La Scojo Foundation (a), organisation à but non lucratif new yorkaise qui a été lauréate du concours du Development MarketPlace (DM) en 2003, à entrepris d’étendre son action aux 80 millions d’habitants de l’État d’Andhra Pradesh en Inde. Elle forme des femmes de la région à devenir des entrepreneurs de vision, capables de faire passer les tests de dépistage de la presbytie (qui affecte la vision rapprochée), de vendre des lunettes et autres produits pour les yeux à des prix abordables, et d’aiguiller ceux nécessitant des soins plus poussés vers des services de consultation ophtalmologique de bonne réputation. En 2001, la fondation a mené un programme pilote de six mois visant à développer en Inde son action fondée sur les mécanismes du marché. Mais le projet n’a pu aboutir, faute de financements suffisants.
« Pour que notre action porte ses fruits en Inde, nous avions besoin d’un niveau de financement significatif, et à cette époque nous ne savions pas comment l’obtenir », explique Graham MacMillan, de la Scojo Foundation. « Nous nous sommes alors lancés dans la compétition [pour le prix du Development MarketPlace]. Grâce à ce financement, nous avons pu réaliser tout ce que nous souhaitions. »

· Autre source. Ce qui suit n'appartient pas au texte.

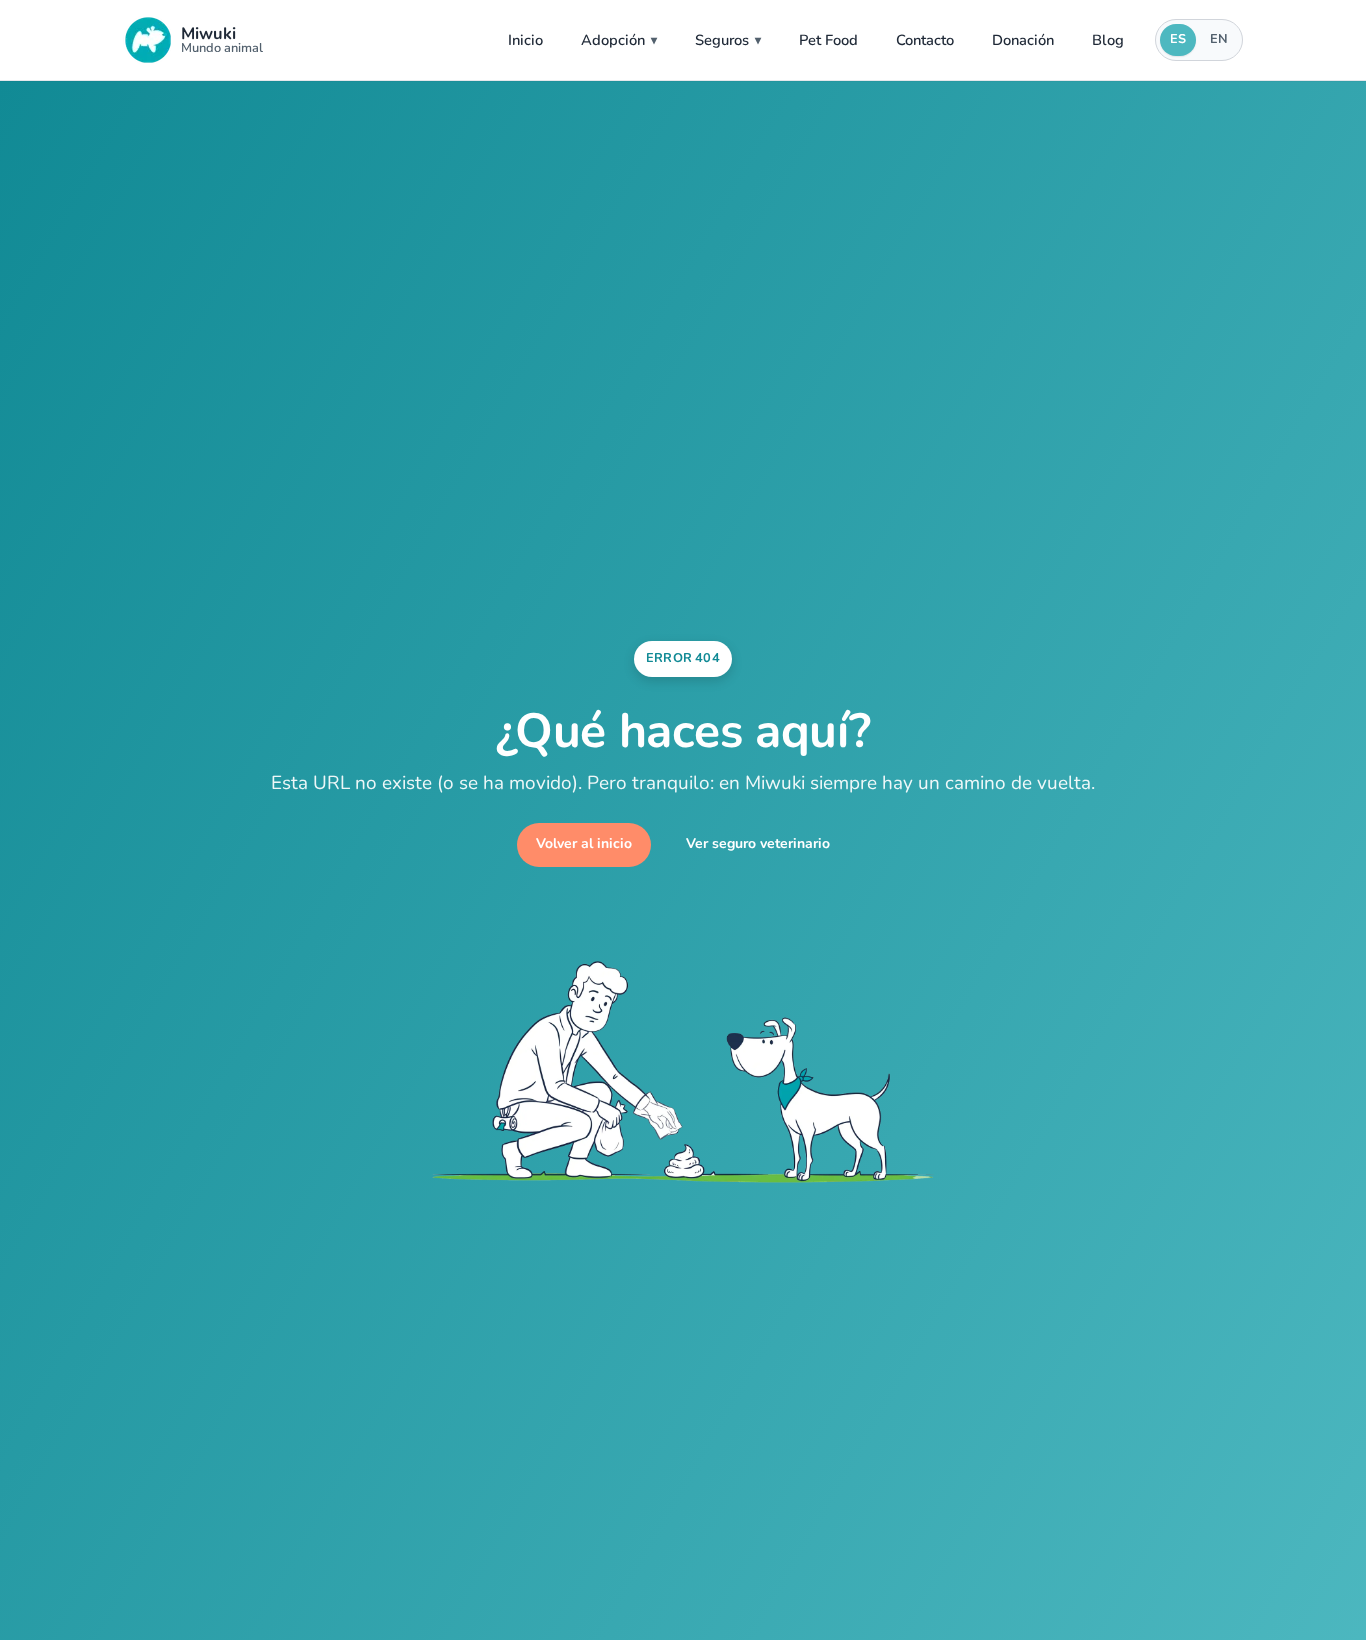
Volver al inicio (584, 843)
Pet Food (828, 40)
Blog (1108, 40)
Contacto (925, 40)
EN (1219, 39)
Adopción (613, 40)
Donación (1023, 40)
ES (1178, 39)
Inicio (525, 40)
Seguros (722, 40)
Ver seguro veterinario (758, 843)
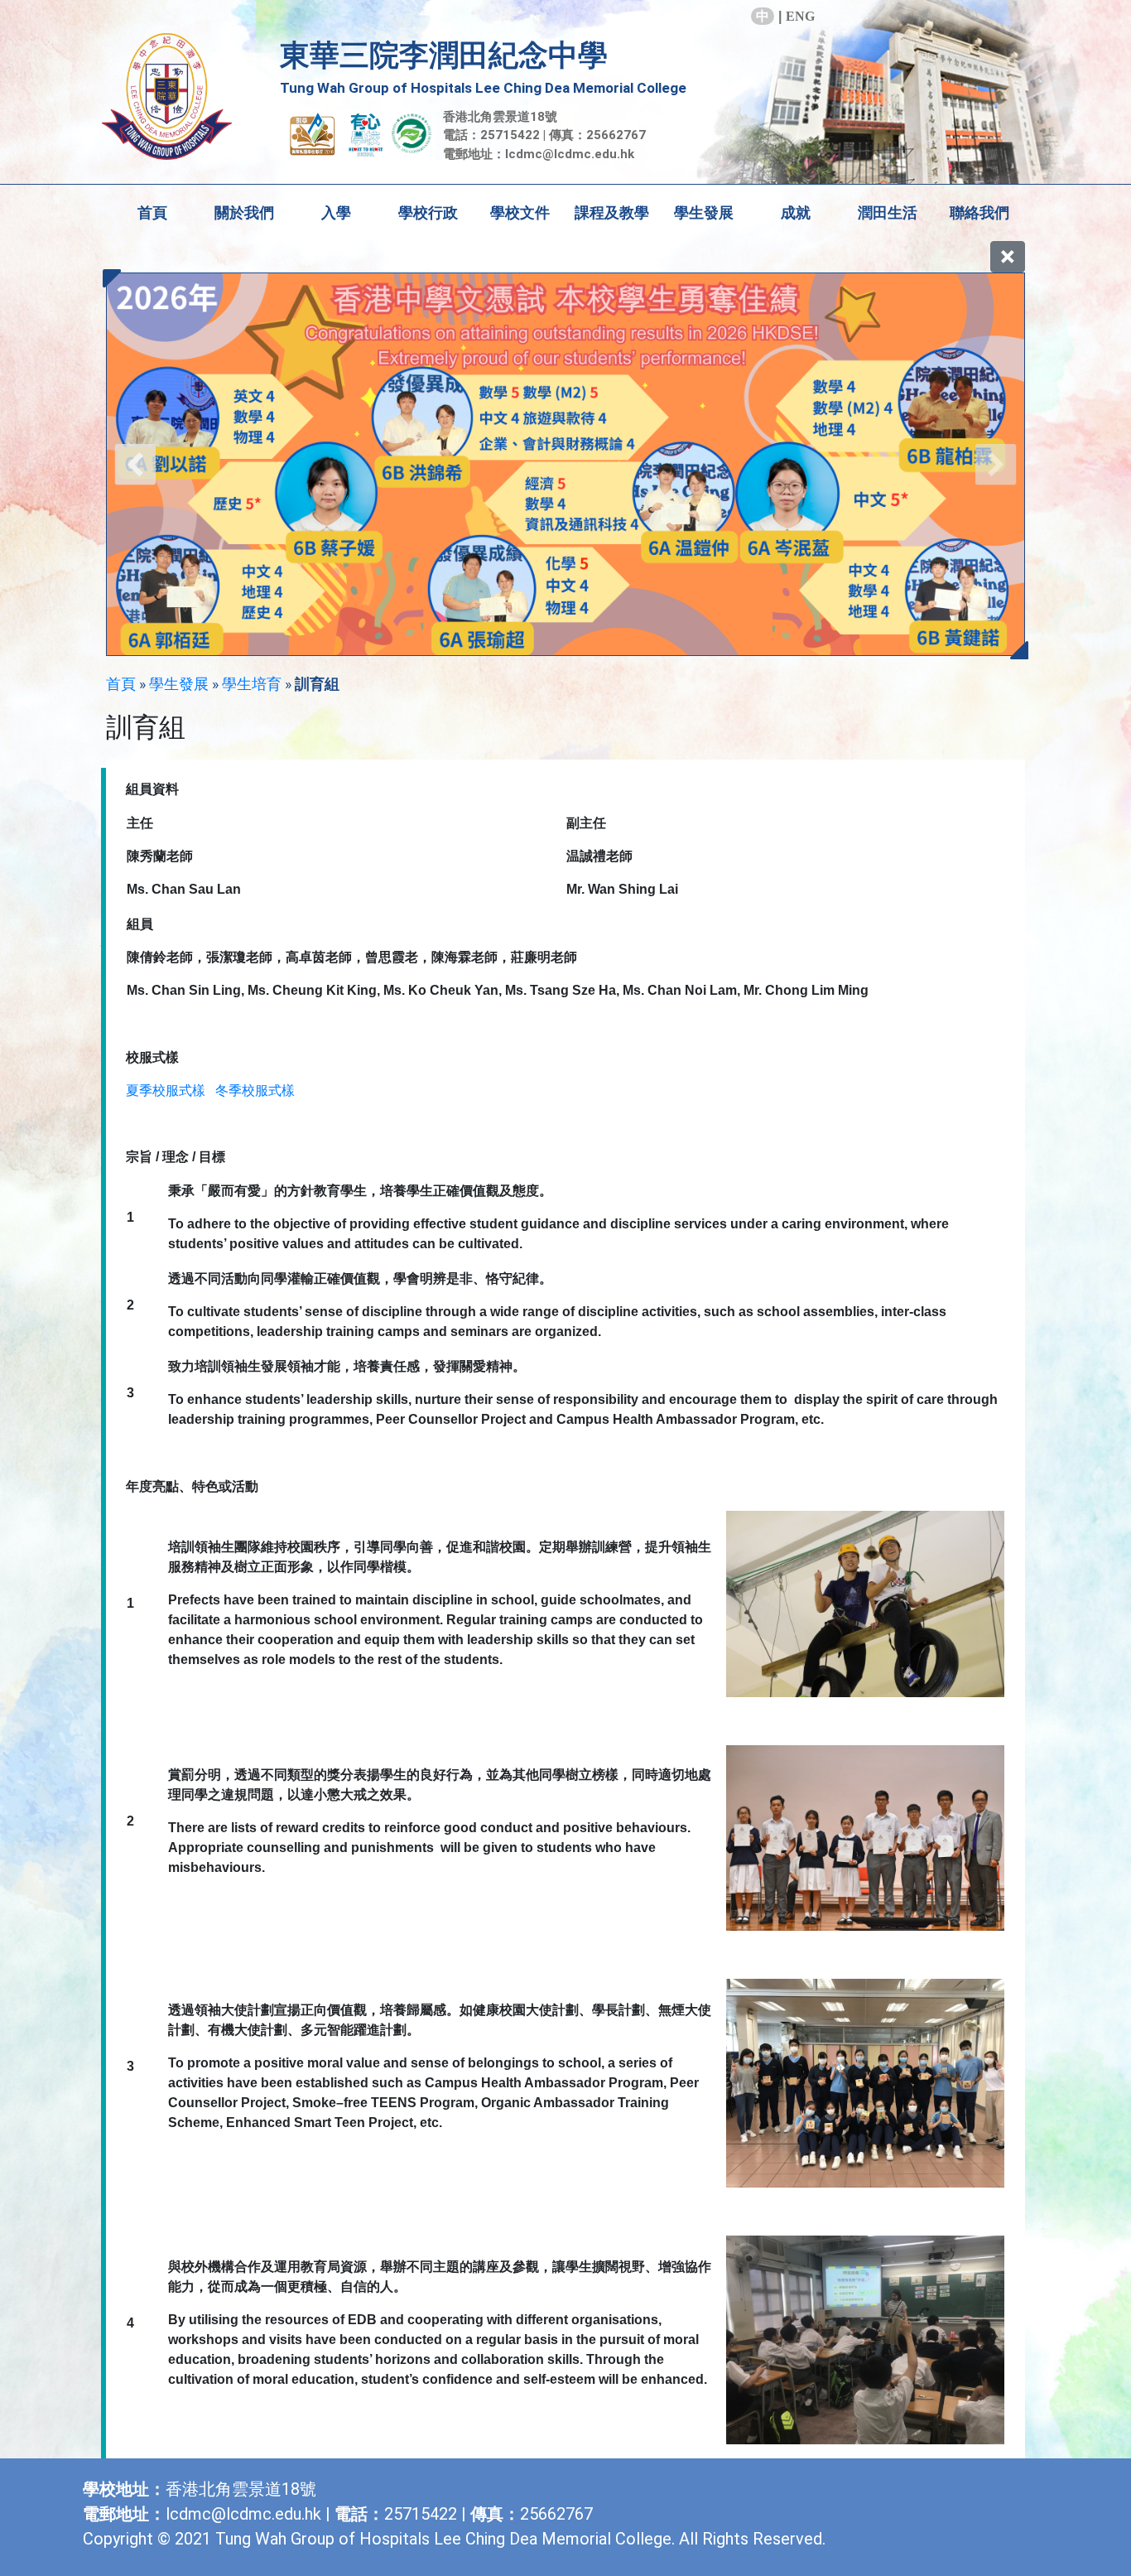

« Sans ce prix, nous ne serions pas ce que nous sommes aujourd’hui », ajoute-t-il. Au niveau des résultats, cela nous a permis de capitaliser l’entreprise, de faire avancer le projet, de créer toutes sortes de liens et de gagner en crédibilité. Ça a été une véritable marque de reconnaissance à un moment où il y avait très peu de jurys de haut niveau pour évaluer la qualité d’un projet. »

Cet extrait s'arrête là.